Analytic Engine clustering distributes the Optimize information processing load across multiple Analytic Engines, either to facilitate system high availability or to maximize Analytic Engine data throughput. Analytic Engine clustering requires a single Terracotta Server or a Terracotta Server Array to coordinate system throughput. A Terracotta Server Array (TSA) is a combined hardware software solution to managing data processing that facilitates scaling and clustering. It uses in memory storage and processing rather than a conventional database. Terracotta based clustering is appropriate for mission-critical implementations and for some systems that experience high levels of data throughput.

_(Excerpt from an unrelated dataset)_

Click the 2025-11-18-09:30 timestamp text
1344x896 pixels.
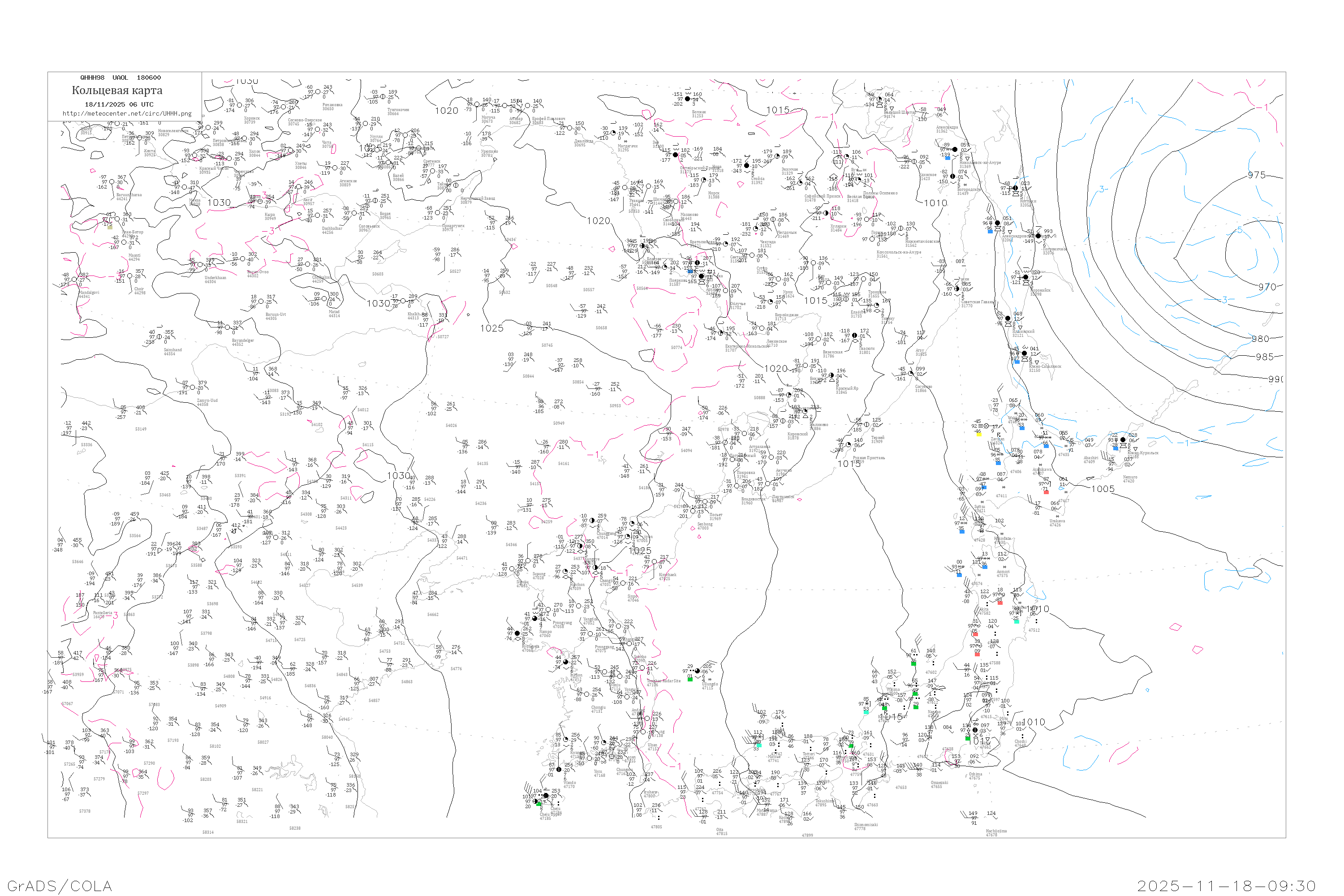[1226, 886]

Depending on your system availability needs and resources, you can configure either a single node TSA or a distributed TSA.

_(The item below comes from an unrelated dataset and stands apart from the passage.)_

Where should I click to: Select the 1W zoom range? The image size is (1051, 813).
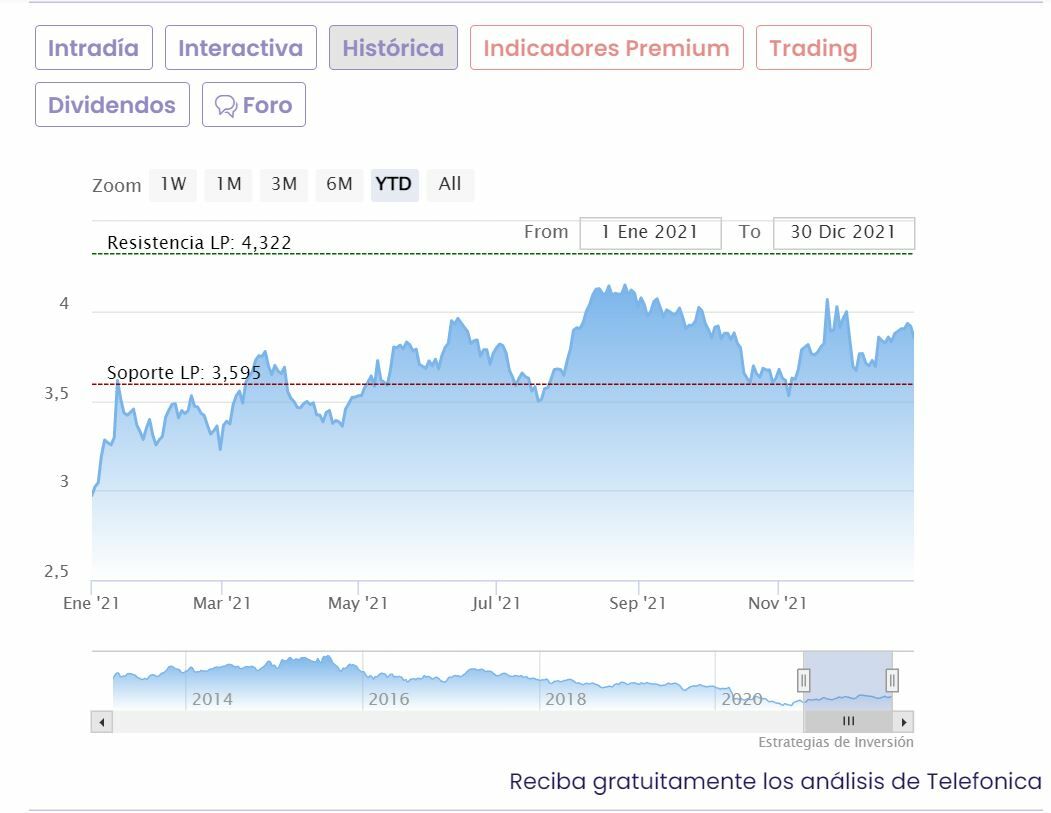(x=174, y=185)
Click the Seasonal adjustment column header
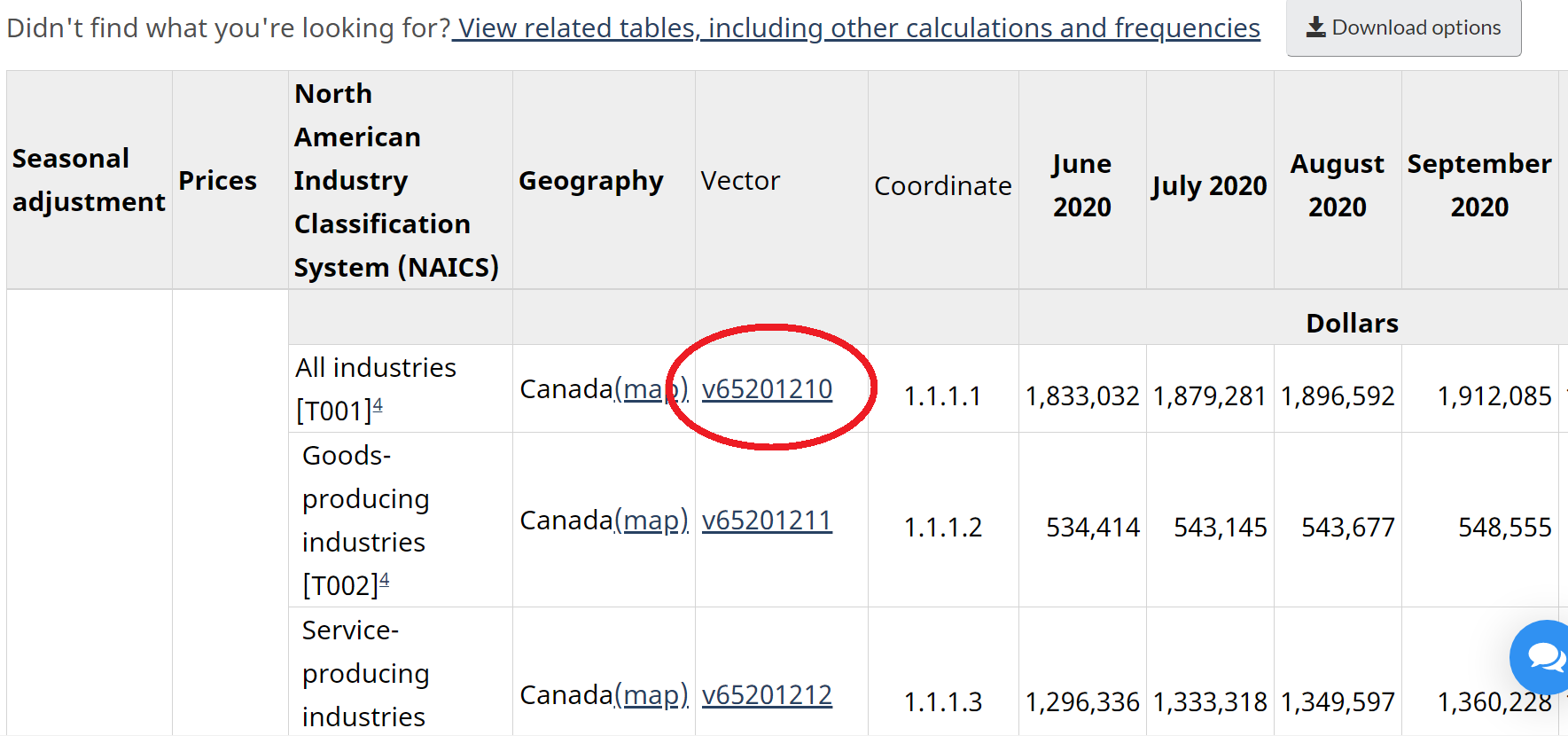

This section describes important considerations and potential costs and benefits of implementing Analytic Engine clustering. Also, it explains how to implement clustering. Planning, implementing, and configuring a TSA involves many variables and considerations that are beyond the scope of this document. For information about planning, configuring, and running a Terracotta Server Array, refer to the Terracotta website and product documentation. For information about installing Terracotta in a webMethods environment, refer to Installing Software AG Products.

Optimize users should understand that clustering is not appropriate for every system configuration, and they should weigh the requirements and effort of implementation against potential benefits. In general, a non-clustered system is appropriate if you have adequate hardware resources to manage your data load with a single Analytic Engine. Also, a non-clustered configuration is appropriate if hardware is limited and your system is not mission critical, and you are not concerned with system downtime in the event of a hardware/software failure.

Also, while clustering can increase system data throughput, it may or may not be an effective means of enhancing system performance, depending on your specific configuration and data volume. In fact, configuring two Analytic Engine nodes typically causes a reduction in data throughput on individual machines due to the TSA overhead involved in managing data across nodes, though this throughput penalty should disappear as you add more Analytic Engine nodes.

Clustering is an appropriate option for Optimize users who require system high availability and want to minimize the risk of a single Analytic Engine-related failure point. In a clustered system, data is distributed across all nodes and redundancy is enforced so that failure of a single node will not result in system down time. For most system configurations, a two node Analytic Engine cluster provides a reasonable balance of high availability and system throughput. Note that with a TSA based clustering configuration, you can add Analytic Engine nodes at any time without any system re-configuration.

Also, note that while a clustered system configured with an appropriate TSA and multiple Analytic Engines nodes can provide a significant degree of system high availability, you must plan for and implement database and Broker high availability separately, if total system high availability is required for your system configuration. In addition, to meet typical high availability requirements, you must configure a distributed TSA as opposed to a single node implementation, which requires appropriate hardware and a fairly complex system configuration.

From a performance perspective, clustering is most effective in maximizing data throughput for situations that involve a loading characteristics with many KPI instances and a small number of events per minutes occurring for each KPI instance. The quantity of rules defined against the KPI instances also affects performance. If you have multiple rules defined against each KPI instance, increasing the number of Analytic Engine nodes will generally maximize data throughput.

Analytic Engine clustering is available for all Optimize environments that use a TSA. To implement clustering, you must set up the appropriate number of machines running Analytic Engines and configure the environment as described in Defining Analytic Engine Cluster Settings. The system will automatically configure the sag.opt.clusterable.caches.xml file located on each computer in the cluster, based on the number of machines/Analytic Engines available.